The track record that Spirent investors will have noted is Bramson's turnaround job at Elementis PLC, a London-listed chemicals company that Bramson took on as chairman in June 2005. Simpson notes that, at Elementis, he also instigated a company review, highlighted some areas of weak profitability, and made cuts, after which the company has grown in profitability and valuation.
"A lot of the same could be done at Spirent, but Anders has already done a lot of restructuring. There's maybe more to be done with non-core parts of the business, and maybe some more site rationalization, in the way that some locations have already been closed in Glasgow and Belfast," says the analyst.
But "a fresh pair of eyes is not without merit," and many things could come out of the review, says Simpson.
One clear possibility is that the telecom test division could be sold. Simpson says a combination with Agilent Technologies Inc. (NYSE: A), JDSU (Nasdaq: JDSU; Toronto: JDU), or Anritsu Corp. , although unlikely in the near term, can’t be ruled out.
The test business accounts for nearly all of Spirent's business -- revenues of £235.8 million ($456 million) and an operating profit of £9.4 million ($18.1 million) in 2006. Any such disposal would leave the company with its Systems division, which makes control systems for electrically powered medical and industrial vehicles, such as wheelchairs.

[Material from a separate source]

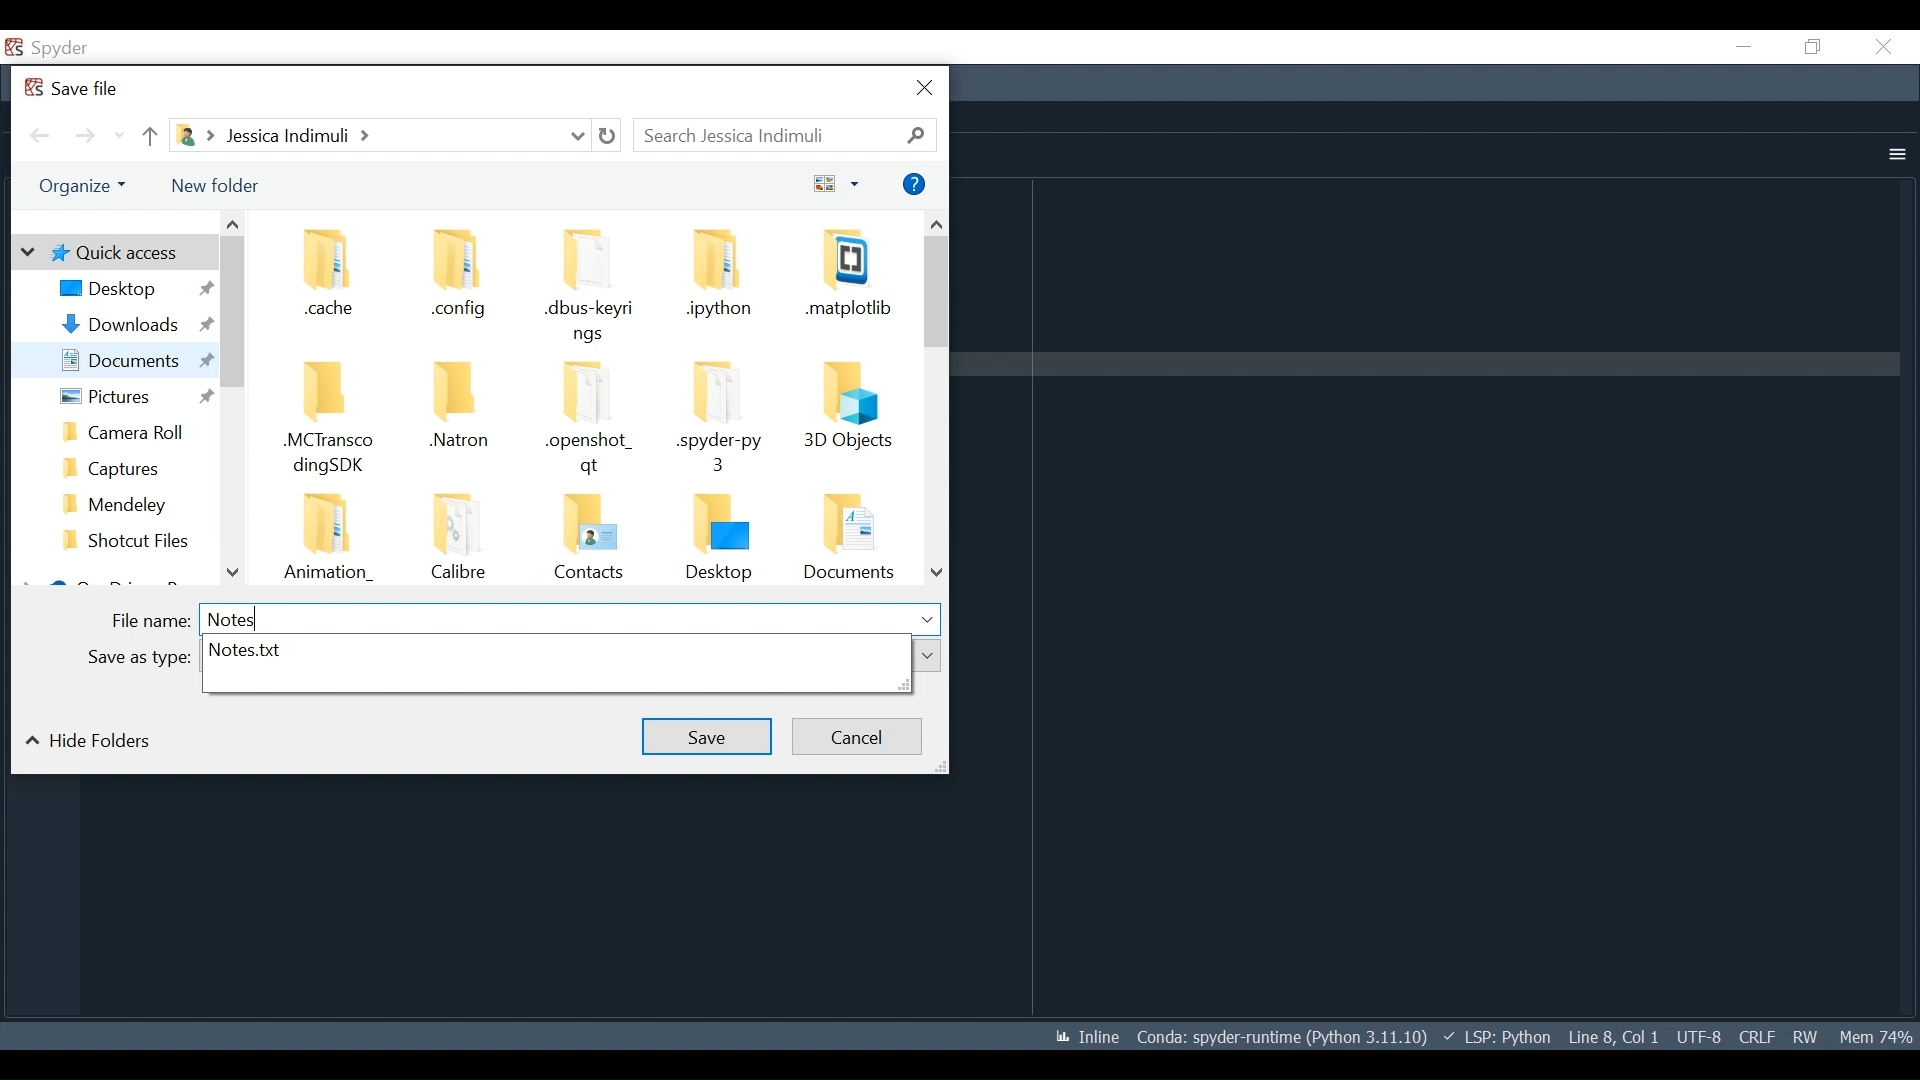 The width and height of the screenshot is (1920, 1080). What do you see at coordinates (233, 224) in the screenshot?
I see `Scroll up` at bounding box center [233, 224].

That business generated operating profits of £4.7 million ($9 million) from revenues of £35.8 million ($69 million) in 2006. (See Spirent Reports 2006.)
Should Spirent hang on to the test business, Simpson believes profitable growth in the Performance Analysis (lab test equipment) part of Spirent's Communications Group is "assured." And while there are already slow signs of recovery in Service Assurance, he doesn't believe there will be any meaningful pickup in business until at least 2008, when the effect of major carrier consolidation will have waned and the operators will start to "focus on how they are going to manage their services... There's a lot of potential opportunity in the U.S., but not until next year."